BEGIN
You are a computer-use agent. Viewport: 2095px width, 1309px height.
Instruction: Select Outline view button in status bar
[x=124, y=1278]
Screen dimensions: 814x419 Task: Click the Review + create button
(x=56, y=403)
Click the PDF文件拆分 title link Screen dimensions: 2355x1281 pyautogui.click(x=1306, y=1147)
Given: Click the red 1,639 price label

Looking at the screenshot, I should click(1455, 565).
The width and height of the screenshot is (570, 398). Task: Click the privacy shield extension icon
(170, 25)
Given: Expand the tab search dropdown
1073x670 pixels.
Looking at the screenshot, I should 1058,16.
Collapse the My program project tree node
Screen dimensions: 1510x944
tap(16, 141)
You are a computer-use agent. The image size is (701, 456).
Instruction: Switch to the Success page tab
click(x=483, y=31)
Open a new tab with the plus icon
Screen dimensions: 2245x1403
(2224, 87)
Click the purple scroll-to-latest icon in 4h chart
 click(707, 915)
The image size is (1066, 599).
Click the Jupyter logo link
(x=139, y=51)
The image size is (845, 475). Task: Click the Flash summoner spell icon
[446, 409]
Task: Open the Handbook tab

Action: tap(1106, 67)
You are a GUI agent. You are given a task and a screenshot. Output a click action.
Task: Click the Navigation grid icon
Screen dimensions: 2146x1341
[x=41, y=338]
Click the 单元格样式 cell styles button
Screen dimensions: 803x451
END
■ Exercise prompt ■
The whole of the material should be restated word for word.

■ Response to this task ■
You are a computer-use agent. Viewport: 2095px width, 1309px height.
Instruction: Select Outline view button in status bar
[x=124, y=1278]
Screen dimensions: 814x419 Task: Click the Review + create button
(x=56, y=403)
Click the PDF文件拆分 title link Screen dimensions: 2355x1281 pyautogui.click(x=1306, y=1147)
Given: Click the red 1,639 price label

Looking at the screenshot, I should click(1455, 565).
The width and height of the screenshot is (570, 398). Task: Click the privacy shield extension icon
(170, 25)
Given: Expand the tab search dropdown
1073x670 pixels.
Looking at the screenshot, I should 1058,16.
Collapse the My program project tree node
Screen dimensions: 1510x944
tap(16, 141)
You are a computer-use agent. The image size is (701, 456).
Instruction: Switch to the Success page tab
click(x=483, y=31)
Open a new tab with the plus icon
Screen dimensions: 2245x1403
(2224, 87)
Click the purple scroll-to-latest icon in 4h chart
 click(707, 915)
The image size is (1066, 599).
Click the Jupyter logo link
(x=139, y=51)
The image size is (845, 475). Task: Click the Flash summoner spell icon
[446, 409]
Task: Open the Handbook tab

Action: tap(1106, 67)
You are a GUI agent. You are given a task and a screenshot. Output a click action.
Task: Click the Navigation grid icon
Screen dimensions: 2146x1341
[x=41, y=338]
Click the 单元格样式 cell styles button
Screen dimensions: 803x451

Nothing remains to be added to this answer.